• _YOUR ASSIGNMENT_: Could you repeat all of the entries exactly, leaving out any pictures?

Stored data

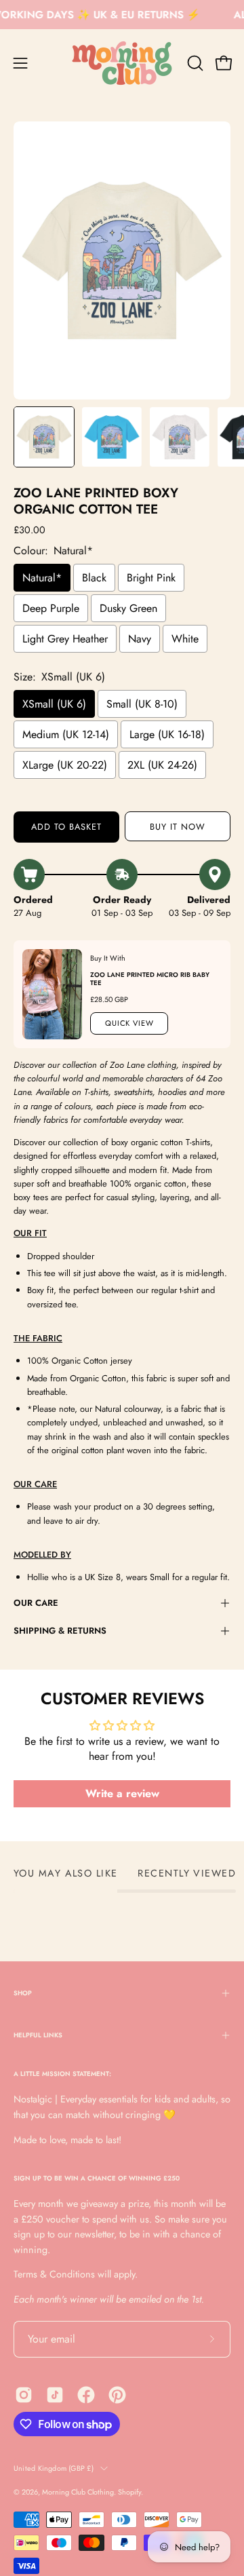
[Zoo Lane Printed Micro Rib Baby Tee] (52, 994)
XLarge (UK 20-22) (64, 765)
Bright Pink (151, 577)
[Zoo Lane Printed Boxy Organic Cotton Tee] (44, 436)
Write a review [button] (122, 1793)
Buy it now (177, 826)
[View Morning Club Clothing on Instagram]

• _RESULT OF THIS TASK_:
[Zoo Lane Printed Micro Rib Baby Tee] (52, 994)
XLarge (UK 20-22) (64, 765)
Bright Pink (151, 577)
[Zoo Lane Printed Boxy Organic Cotton Tee] (44, 436)
Write a review [button] (122, 1793)
Buy it now (177, 826)
[View Morning Club Clothing on Instagram]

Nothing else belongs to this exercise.